O transtorno que promove o desejo intenso de comer, mesmo após o indivíduo sentir-se saciado, se caracteriza como um problema psicológico que também influencia negativamente na saúde

Comer um alimento saboroso leva a uma momentânea e boa sensação de bem-estar. Há quem já tenha comido até ‘passar mal’ para que o sentimento de prazer que a comida proporciona demorasse mais a acabar, mesmo depois de não estar mais com fome. Mas apenas isso não é o suficiente para caracterizar um transtorno alimentar.

Segundo a psicóloga Patricia Dotta os transtornos são caracterizados por uma perturbação persistente ou no comportamento relacionado à alimentação que resulta no consumo alterado de alimentos e que compromete significativamente a saúde física ou o funcionamento psicossocial. “São descritos critérios para diagnóstico dos transtornos alimentares, existem vários. Por exemplo, o alimentar restritivo, evitativo, anorexia e bulimia nervosa, e o transtorno de compulsão alimentar”, cita.

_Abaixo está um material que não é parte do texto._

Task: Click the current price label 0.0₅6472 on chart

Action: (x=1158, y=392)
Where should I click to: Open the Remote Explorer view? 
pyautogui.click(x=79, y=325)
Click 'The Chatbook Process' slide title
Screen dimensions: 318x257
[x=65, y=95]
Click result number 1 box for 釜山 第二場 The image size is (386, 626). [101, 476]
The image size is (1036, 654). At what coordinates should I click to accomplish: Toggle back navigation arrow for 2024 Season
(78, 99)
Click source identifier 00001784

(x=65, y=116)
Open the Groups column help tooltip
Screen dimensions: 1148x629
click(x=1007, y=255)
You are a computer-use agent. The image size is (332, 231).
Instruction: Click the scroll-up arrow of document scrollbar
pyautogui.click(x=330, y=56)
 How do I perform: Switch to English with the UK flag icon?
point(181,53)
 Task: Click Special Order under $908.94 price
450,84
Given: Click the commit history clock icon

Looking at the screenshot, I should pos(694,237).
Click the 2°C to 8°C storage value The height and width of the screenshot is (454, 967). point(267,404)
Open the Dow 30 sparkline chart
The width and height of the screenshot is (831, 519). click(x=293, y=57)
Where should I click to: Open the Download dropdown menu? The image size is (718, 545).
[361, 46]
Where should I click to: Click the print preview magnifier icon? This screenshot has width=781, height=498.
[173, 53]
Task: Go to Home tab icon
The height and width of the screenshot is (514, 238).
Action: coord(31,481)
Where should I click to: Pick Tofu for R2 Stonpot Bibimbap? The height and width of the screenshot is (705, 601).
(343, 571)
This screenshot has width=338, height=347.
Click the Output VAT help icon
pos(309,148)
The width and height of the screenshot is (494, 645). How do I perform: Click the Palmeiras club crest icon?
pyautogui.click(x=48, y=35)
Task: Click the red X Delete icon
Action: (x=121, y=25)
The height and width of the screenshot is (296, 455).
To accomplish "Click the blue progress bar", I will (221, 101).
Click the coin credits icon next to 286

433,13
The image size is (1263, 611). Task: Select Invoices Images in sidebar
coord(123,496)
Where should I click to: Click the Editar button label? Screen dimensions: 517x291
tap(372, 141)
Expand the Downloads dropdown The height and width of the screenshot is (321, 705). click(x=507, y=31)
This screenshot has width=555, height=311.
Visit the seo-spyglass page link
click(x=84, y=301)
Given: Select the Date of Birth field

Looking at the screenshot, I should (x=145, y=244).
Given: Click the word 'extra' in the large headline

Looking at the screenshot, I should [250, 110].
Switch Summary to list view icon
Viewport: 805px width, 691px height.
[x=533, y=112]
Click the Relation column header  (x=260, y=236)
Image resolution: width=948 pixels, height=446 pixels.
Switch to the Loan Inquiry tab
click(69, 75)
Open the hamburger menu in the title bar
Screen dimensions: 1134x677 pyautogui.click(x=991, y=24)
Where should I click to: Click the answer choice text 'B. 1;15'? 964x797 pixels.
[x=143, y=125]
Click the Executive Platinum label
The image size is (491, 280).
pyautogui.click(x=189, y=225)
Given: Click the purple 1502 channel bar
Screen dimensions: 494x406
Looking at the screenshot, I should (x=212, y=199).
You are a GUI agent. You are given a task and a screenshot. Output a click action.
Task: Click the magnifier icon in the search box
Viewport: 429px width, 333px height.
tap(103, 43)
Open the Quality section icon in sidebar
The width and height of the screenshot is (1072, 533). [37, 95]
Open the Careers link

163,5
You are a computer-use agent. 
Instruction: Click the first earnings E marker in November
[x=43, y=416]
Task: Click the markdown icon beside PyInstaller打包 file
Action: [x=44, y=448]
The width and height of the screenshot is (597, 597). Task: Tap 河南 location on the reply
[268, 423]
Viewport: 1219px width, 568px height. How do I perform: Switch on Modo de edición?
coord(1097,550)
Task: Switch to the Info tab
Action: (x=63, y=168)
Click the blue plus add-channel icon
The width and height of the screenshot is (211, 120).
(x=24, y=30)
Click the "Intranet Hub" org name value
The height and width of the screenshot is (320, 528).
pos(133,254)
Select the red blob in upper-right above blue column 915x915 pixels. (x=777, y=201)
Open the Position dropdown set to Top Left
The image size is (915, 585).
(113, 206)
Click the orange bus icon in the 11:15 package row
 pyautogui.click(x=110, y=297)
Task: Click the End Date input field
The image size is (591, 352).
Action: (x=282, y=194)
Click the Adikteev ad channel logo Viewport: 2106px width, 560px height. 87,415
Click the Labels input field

A compulsão alimentar, de acordo com a profissional, pode ser caracterizada com episódios recorrentes de consumo dos alimentos em um período determinado de duas horas, por exemplo, de uma quantidade de definitivamente maior do que a maioria das pessoas consumiria no mesmo período sob circunstâncias semelhantes. O objetivo é aliviar ansiedade, estresse e preocupações do dia. “O segundo ponto é a sensação de falta de controle sobre a ingestão. Um sentimento de não conseguir parar de comer. Esses episódios estão associados a três ou mais aspectos, como comer mais rapidamente do normal, até se sentir desconfortavelmente cheio, em grandes quantidades de alimentos na ausência da sensação física de fome, se alimentar sozinho por vergonha do que está comendo e sentir-se desgostoso de si mesmo, deprimido ou muito ocupado”, destaca.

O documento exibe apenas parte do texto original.